Porém, o edil contou que a obra só teve início recentemente, após ele ter cobrado providências da Prefeitura, e alertou que mesmo sem ter sido iniciada e concluída na data prevista, ela recebeu aditamento de quase R$ 26 mil.

Gabriel também registrou que o número de capivaras está aumentando e que a sentença conquistada no mandato passado para o remanejamento dos animais autorizou a medida tanto na época como futuramente.

 

CORTE DE ÁRVORES SEM PERMISSÃO É FLAGRADO

 

Na segunda-feira, 26, o corte de árvores no antigo Preventório sem a devida permissão foi flagrado e denunciado à Secretaria Municipal de Meio Ambiente.

O assunto foi abordado pelo vereador Jorge Luís Martin, que pediu informações à Prefeitura.

Já a vereadora Rita Valle informou que estava na Prefeitura no momento do corte, e que avisou o secretário Francisco Chen sobre o fato.
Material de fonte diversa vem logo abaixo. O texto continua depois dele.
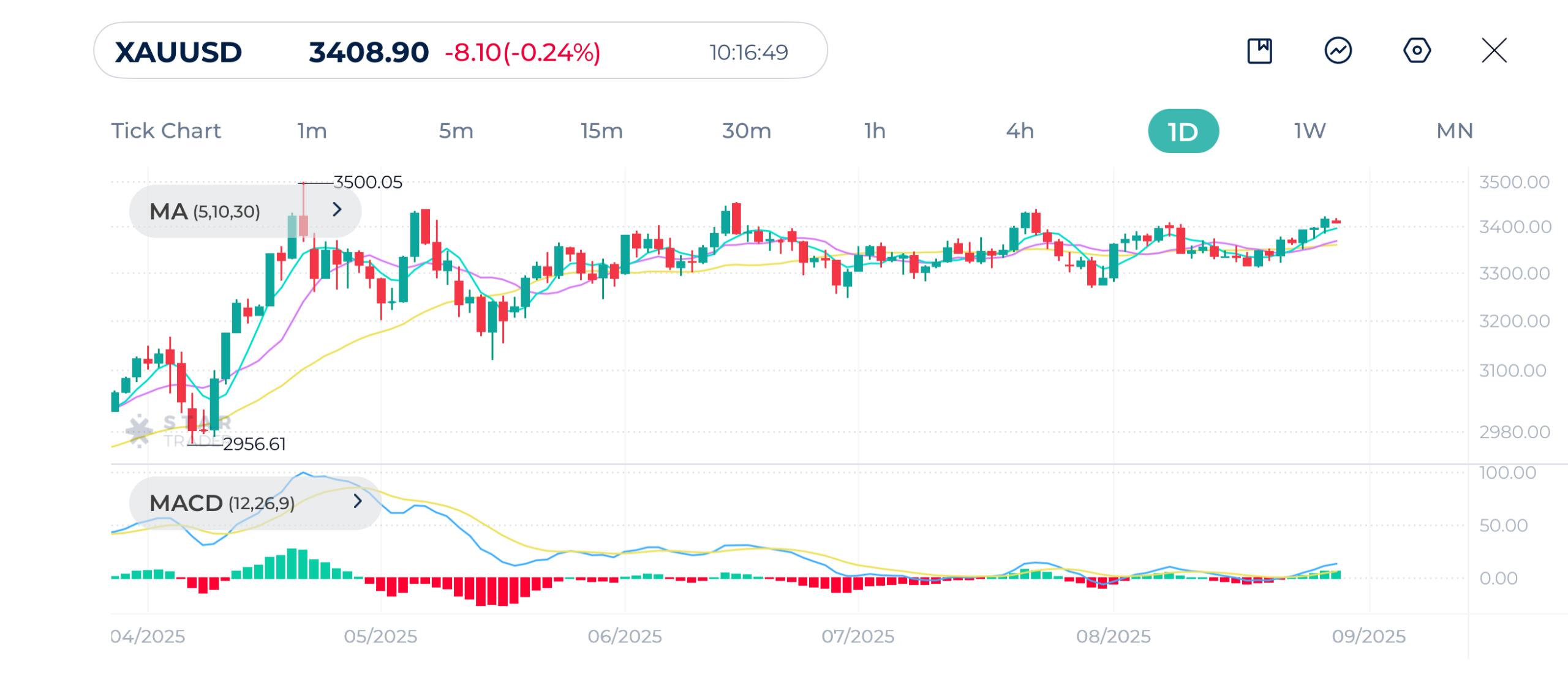Select the 5m timeframe
The width and height of the screenshot is (1568, 688).
[x=456, y=131]
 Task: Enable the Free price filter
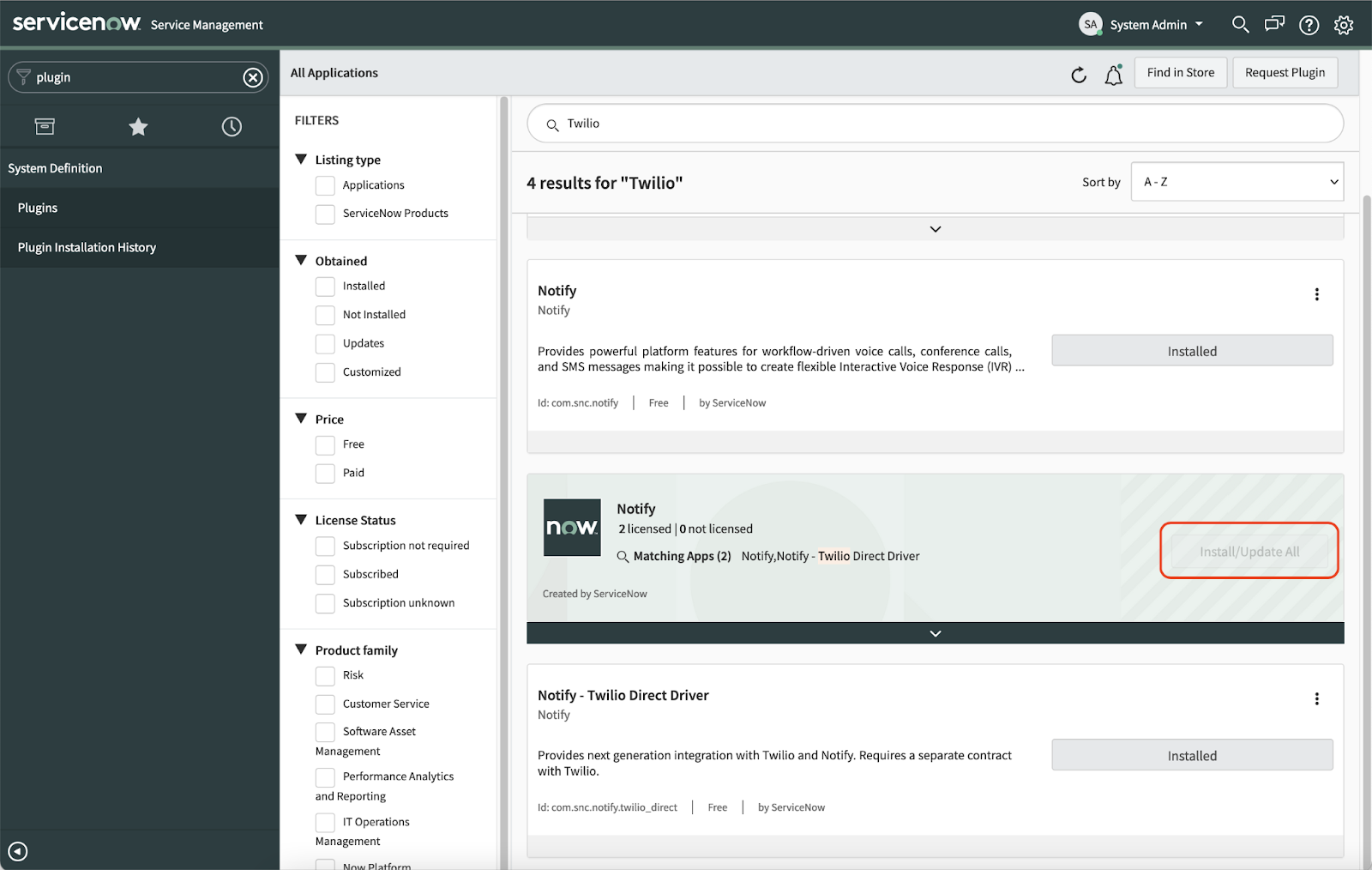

A empresa Engevale, então, foi autuada e multada pelo corte não autorizado.

 

GOVERNO FEDERAL AINDA NÃO ASSINOU CONVÊNIO DO PAC 2

 

Informação interessante foi divulgada pelo vereador Juzemildo, durante a última sessão, ao ser questionado pelo colega Natanael Ananias sobre o início das anunciadas obras do PAC (Programa de Aceleração do Crescimento) 2 na cidade.

Ocorre que, em outubro de 2013, o prefeito Fernão Dias da Silva Leme, acompanhado da vice-prefeita Huguette Theodoro da Silva e de secretários municipais, anunciou a conquista de R$ 18 milhões em verbas que seriam empregadas na pavimentação de vias públicas. Na ocasião, o prefeito declarou que estimava que as obras pudessem ter início ainda naquele ano e que algumas seriam concluídas até meados de 2014.

Natanael apontou que não viu nenhuma dessas obras terem início e obteve a resposta de Juzemildo de que o governo federal ainda não assinou o convênio. Ele disse que acredita que a presidente Dilma Rousseff não tenha feito isso para que o fato não seja usado politicamente, já que este é um ano de eleição.

Usando de certa ironia, Natanael afirmou que a presidente deveria assinar o convênio.

 

COMITIVA DE BRAGANÇA DE PORTUGAL VISITARÁ A CIDADE

 

De acordo com a vereadora Rita Valle, de 23 a 28 de junho, uma comitiva da cidade de Bragança, de Portugal, estará em Bragança Paulista para renovar o convênio existente entre os municípios.

Rita adiantou que a Câmara Municipal prestará uma homenagem aos portugueses.

A sessão terminou por volta das 20h20.